■ PROBLEM DESCRIPTION: Copy out the lines between the one containing "Image resolution: width=651" and the one containing "pyautogui.click(x=544, y=32)", inclusive, with the requests included, and offset every click coordinate in their answers by 39. Give only those lines.

[START RECORDS FOR THIS TASK]

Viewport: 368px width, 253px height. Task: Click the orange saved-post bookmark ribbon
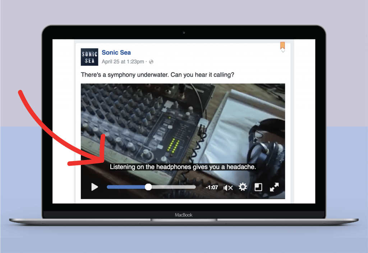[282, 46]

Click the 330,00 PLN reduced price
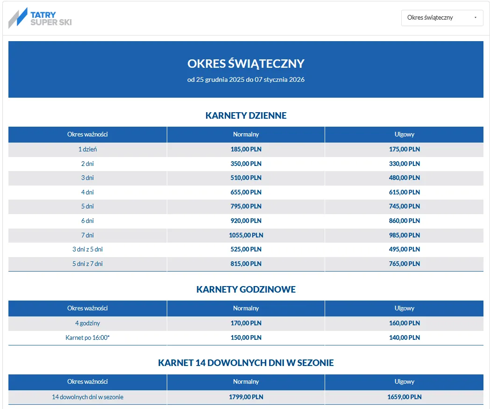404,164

[END RECORDS FOR THIS TASK]
[START RECORDS FOR THIS TASK]

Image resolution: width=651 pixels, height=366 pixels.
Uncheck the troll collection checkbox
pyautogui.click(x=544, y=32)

[END RECORDS FOR THIS TASK]

■ RESULT BELOW:
Image resolution: width=651 pixels, height=366 pixels.
Uncheck the troll collection checkbox
pyautogui.click(x=583, y=71)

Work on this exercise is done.